**Travail à faire**
• A. Relevez tous les noms propres de personnes et d'organisations qui figurent dans le texte sur les appels d'offres dans le voyage d'affaires.
• B. Rédigez la suite du texte sur les appels d'offres dans le voyage d'affaires, en reprenant après sa dernière phrase.

La période est à la renégociation des contrats "travel" dans des proportions rarement égalées. Pourquoi et comment ?

“Est-ce le bon moment pour lancer des appels d’offres dans le travel ?” C’est une question qui est dans l’air du temps et que l’on peut formuler de différentes façons. Par exemple, lors de sa dernière convention nationale, l’AFTM avait décidé de réunir différents acteurs du voyage d’affaires pour leur poser cette question : “Les fournisseurs ont-ils repris le pouvoir ?”

Mais à la limite, la question est de pure forme. Quelle qu’en soit sa forme, quelle qu’en soit la réponse, Anthony Poirier, partenaire d’Axys Odyssey, nous confirme ce que chacun, dans l’écosystème, constate : “J’ai rarement vu autant d’appels d’offres”. Son cabinet a récemment procédé au recrutement de dix salariés supplémentaires pour faire face à ce “rechallenge” de masse.

**Données brutes**
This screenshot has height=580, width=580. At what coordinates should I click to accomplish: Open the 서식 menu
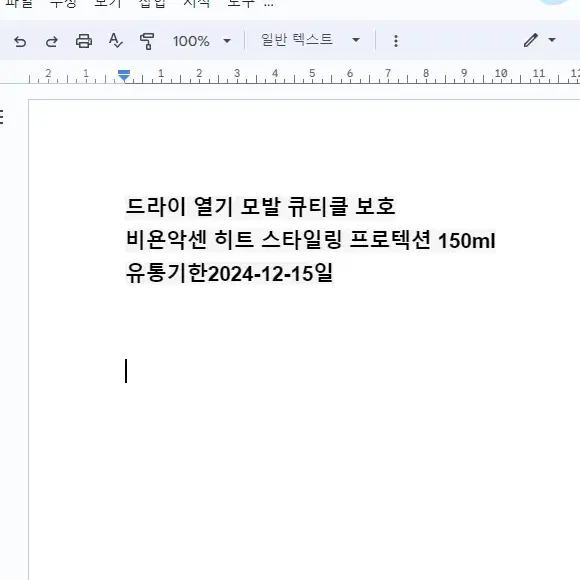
==
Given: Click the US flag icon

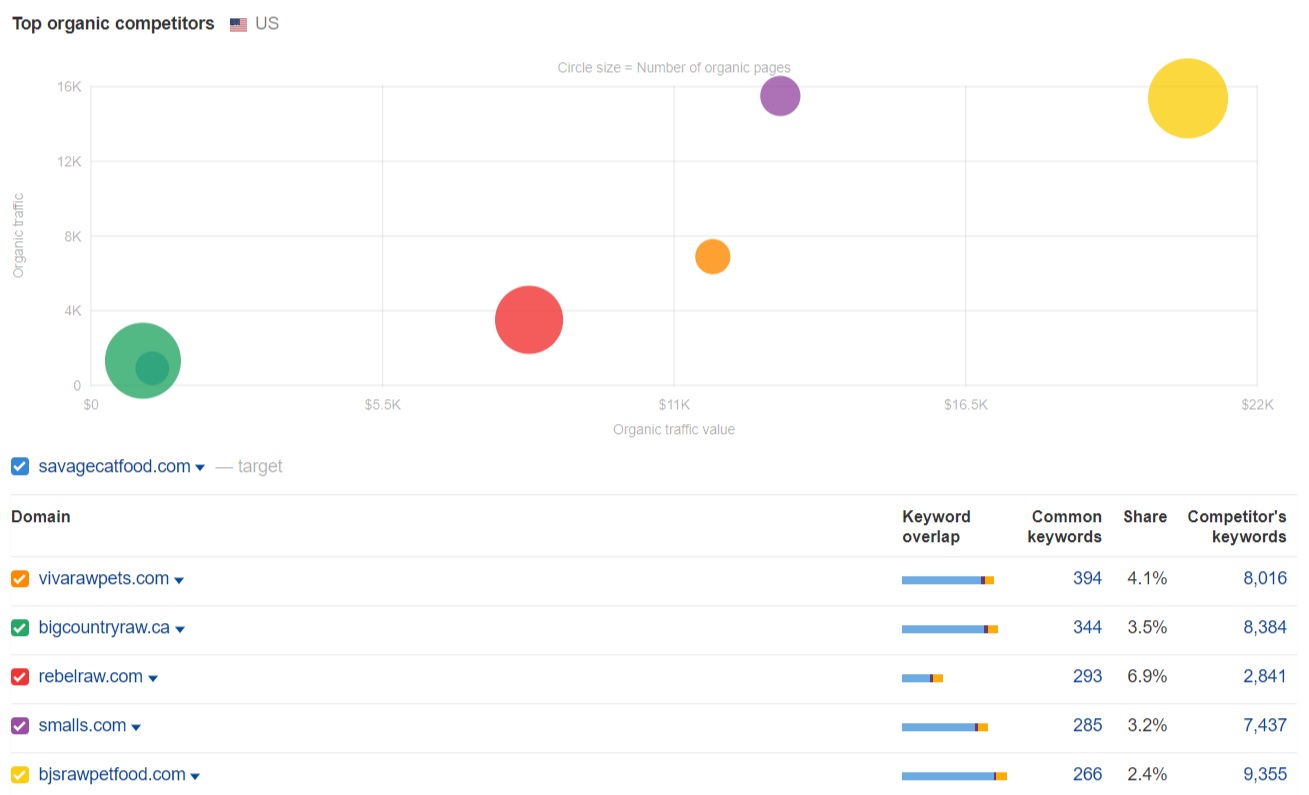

**Corrigés**
• A. AFTM ; Anthony Poirier ; Axys Odyssey

• B.
Est-ce le bon moment ? La réponse est oui, à moins que les entreprises clientes se soient vu frappées subitement, d’aveuglement collectif. Non pas en vertu du rapport de force qui serait en faveur des uns ou des autres. Mais d’une urgence qui trouve son origine dans une certaine pandémie.

C’est la queue de comète (pour les plus optimistes) du phénomène Covid : durant deux années, à l’image des voyages, les renégociations ont été gelées, les contrats ont été prolongés de fait, alors qu’ils avaient été signés dans le contexte 2019 ou antérieurement, en des temps bien différents de ceux de la “nouvelle normalité”.

Ubu roi

Autre phénomène : durant la crise, les TMC ont dû faire face à des situations non prévues (tellement imprévisibles !), tout en n’étant pas payées (puisque payées à la transaction) - Ubu montrant le bout de son nez, et ce, imparfaitement dans la plupart des cas, provoquant le mécontentement de leurs clients si mauvais payeurs - Ubu s’installant solidement sur son trône. D’où l’idée que l’herbe serait plus verte ailleurs. Appel d’offres.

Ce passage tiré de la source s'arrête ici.